In those books, Harry and Ginny are a great couple together (I’m excluding the movies here because they stripped away everything that made Ginny interesting as a character, but that’s not relevant). Ginny helps him work through all of his guilt and rein in his mild hero complex, and Harry is one of the first people to actually listen to her in a while (Ginny grew up as the youngest daughter of seven children and the only girl, so her family would often accidentally ignore her and not let her play Quidditch because it was “too dangerous” for her). Later in the Cursed Child play, we see how they function as a thirty-something married couple. They’re still the same characters, just significantly more mature. They work pretty well as a unit together, even though Ginny kind of gets the shaft in the play, but, well, that play had a lot of problems, and she does eventually tell Harry that he was wrong, so whatever. They still both have to reign each other in sometimes, but have both learned from each other over time. Though we don’t get to see this development, it’s clear that someone was at least thinking about it. Because of all this, Harry and Ginny is one of my favorite canon ships, and I will fight anyone who judges them just based on their movie portrayal.

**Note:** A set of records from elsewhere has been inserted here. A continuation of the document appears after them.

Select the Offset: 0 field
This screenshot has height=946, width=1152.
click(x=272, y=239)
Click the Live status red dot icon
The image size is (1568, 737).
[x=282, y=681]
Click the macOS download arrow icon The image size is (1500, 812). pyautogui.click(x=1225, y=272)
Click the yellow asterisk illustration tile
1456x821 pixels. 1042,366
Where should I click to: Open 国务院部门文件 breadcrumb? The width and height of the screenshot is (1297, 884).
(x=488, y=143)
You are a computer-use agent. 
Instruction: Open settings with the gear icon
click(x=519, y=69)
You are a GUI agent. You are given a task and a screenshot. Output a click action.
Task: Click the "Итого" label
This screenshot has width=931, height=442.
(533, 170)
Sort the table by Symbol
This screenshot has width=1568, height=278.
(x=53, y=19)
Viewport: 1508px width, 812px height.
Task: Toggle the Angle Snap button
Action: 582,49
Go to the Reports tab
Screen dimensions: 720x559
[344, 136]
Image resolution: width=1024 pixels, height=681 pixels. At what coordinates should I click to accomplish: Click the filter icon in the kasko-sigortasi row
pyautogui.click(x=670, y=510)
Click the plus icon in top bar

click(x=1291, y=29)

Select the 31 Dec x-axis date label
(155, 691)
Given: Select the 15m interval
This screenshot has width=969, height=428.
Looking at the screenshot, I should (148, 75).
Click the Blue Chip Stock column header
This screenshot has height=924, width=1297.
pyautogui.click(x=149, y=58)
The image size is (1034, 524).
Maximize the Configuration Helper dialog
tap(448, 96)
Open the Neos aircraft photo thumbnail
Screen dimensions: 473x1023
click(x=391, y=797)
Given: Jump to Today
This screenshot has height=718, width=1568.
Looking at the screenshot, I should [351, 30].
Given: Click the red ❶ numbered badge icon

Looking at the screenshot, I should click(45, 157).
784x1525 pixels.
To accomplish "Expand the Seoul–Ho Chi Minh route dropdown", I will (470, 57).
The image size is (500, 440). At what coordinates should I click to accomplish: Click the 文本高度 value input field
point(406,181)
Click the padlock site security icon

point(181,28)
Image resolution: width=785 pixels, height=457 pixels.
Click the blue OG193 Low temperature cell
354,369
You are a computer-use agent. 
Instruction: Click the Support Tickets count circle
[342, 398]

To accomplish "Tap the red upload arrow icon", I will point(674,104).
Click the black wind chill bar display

However, there are plenty of ships I’m okay with, but don’t have as many good reasons for existing. Example: Hermione and Draco. It’s basically just the “good girl changes the bad boy” trope, and though that trope can be done well (like with Nex and Aisha), most of the time I find it extremely tiring, and Dramione is no exception. While there are diehard Dramione shippers out there, most people just see it as a passing curiosity. The most mileage it’s ever gotten is that time some college students asked themselves “What if Draco had a crush on Hermione?” and then accidentally created A Very Potter Musical. I wouldn’t ever want that ship to be canon (there was a line in Cursed Child that was retroactively implying that Draco had a crush on her, and I literally said “Oh no” aloud when I read it), but I can deal with its existence.
That’s my feeling on a lot of Winx Club ships – they’re okay, but there isn’t a lot going on with it. I understand that a lot of people are more avid about these ships, but I just feel like not all shipping is a categorically bad thing, and I wanted to explain that.
I understand what you mean. My experience with shipping hasn’t been pleasant, so I know I’m biased. Casual shipping is fine, like you said, and people don’t necessarily need a good reason to defend a ship. It’s when they insist the ship is canon when it’s obviously not — or that it should be canon, instead of a ship they hate — that things get annoying. Especially when they don’t have an explanation other than, “I ship it.”
For the most part, people don’t think about why a ship should exist and what the couple’s story would be, except for a few common tropes. It’s frustrating.
I like shipping and I think I could write all characters I ship with eachhother convincingly. But I’m also someone looking at the story first, whereas most people just care about sex, drugs, profanity, horror, gore…the story is irrelevant to them. Those are the same people buying videogames just for the action part; the bloodier a game, the better it is in their opinion.
I see where you’re coming from but it depends on the writer of the ships. Some ships make sense (Mirta with Flora or with Lucy in season 1, Jim and Bloom in World of Winx, Icy and Valtor, The Wizards of the Black Circle with eachother, Andy and Bloom), some don’t (Frodo and Sam in LOTR or Ace shipped with Bloom).